Most discussions of the war in Ukraine understandably focus on military questions: how many air defense systems does Ukraine have? How many troops can both sides mobilize? How is the defense production industry keeping up with demand? These are all important questions, but they all relate to the question of how to fight. Cultural heritage sites, like those attacked on 10 October 2022, are part of the answer as to why Ukraine fights on. This incident was not merely an attack on some landmarks that can be rebuilt and restored, it occurred in the context of what appears to be a broader campaign by Russian President Putin seeking to destroy the Ukrainian nation both physically and psychologically; the outcome of years of anti-Ukrainian rhetoric from high-ranking Russian officials. This assessment is supported by several reputable international organizations. The PACE's Culture Committee has condemned “the systematic erasure of Ukrainian cultural identity by the Russian Federation ... the denial of Ukrainian cultural identity, including ... destruction of cultural heritage sites.” Amnesty International likewise argued that “'Russia has systematically sought to eradicate Ukrainian and Crimean Tatar identities' …” The US mission at the OSCE has also stated that “... Russia is trying to undermine the very notion of Ukrainian statehood, of the Ukrainian language, and in effect, of Ukrainians as having their own separate identity”.

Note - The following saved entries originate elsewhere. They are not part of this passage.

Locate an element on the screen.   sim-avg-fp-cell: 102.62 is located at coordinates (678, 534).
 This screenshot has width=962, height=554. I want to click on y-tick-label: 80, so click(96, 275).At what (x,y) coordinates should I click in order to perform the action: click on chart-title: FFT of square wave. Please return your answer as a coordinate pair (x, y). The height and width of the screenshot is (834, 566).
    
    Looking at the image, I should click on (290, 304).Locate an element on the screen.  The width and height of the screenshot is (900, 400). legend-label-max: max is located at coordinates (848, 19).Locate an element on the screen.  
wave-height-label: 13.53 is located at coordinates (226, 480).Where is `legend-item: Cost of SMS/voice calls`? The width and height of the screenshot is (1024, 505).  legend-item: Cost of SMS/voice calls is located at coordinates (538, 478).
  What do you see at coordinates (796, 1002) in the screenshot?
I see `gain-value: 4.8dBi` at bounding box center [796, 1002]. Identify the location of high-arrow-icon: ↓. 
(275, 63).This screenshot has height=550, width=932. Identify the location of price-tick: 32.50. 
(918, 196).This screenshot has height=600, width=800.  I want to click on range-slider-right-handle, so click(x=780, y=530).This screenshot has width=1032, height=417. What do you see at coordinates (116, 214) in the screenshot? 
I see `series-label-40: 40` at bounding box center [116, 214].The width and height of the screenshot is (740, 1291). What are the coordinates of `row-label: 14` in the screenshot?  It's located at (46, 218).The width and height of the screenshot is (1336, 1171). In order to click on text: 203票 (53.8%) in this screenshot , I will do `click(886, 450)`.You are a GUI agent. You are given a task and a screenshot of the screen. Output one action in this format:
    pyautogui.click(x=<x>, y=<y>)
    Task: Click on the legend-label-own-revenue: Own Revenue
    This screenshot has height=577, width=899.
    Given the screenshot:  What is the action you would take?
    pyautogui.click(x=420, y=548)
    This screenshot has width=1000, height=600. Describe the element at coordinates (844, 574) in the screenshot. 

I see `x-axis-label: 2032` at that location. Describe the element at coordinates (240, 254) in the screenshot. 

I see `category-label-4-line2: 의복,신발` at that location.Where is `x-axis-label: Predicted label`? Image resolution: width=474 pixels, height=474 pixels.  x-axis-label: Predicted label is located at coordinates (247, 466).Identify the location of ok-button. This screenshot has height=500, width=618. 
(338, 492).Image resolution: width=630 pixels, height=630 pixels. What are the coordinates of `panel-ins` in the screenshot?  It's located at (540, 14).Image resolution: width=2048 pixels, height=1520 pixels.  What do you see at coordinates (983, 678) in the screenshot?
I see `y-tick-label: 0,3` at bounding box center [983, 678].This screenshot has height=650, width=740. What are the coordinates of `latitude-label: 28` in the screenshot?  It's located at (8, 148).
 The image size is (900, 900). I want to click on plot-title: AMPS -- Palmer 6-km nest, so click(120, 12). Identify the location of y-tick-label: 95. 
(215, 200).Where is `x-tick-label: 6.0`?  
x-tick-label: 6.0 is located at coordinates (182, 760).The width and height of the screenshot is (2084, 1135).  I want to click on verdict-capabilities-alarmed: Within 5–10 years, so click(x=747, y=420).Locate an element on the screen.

While physical destruction is an inevitable component of any armed conflict, if this attack was indeed part of an intentional campaign Russia’s targeting of cultural heritage sites and Ukrainian culture and identity more broadly would go well beyond the action needed to achieve military goals. Given that context, attacks on Ukrainian heritage and culture may be key to understanding why Putin chose to start this war and what his objectives are.
This investigation was undertaken by Mnemonic’s Ukrainian Archive, an international
NGO that preserves, analyses, and memorializes open source documentation of the
international human rights and humanitarian laws violations to support accountability,
advocacy, and transitional justice, in cooperation with hromadske.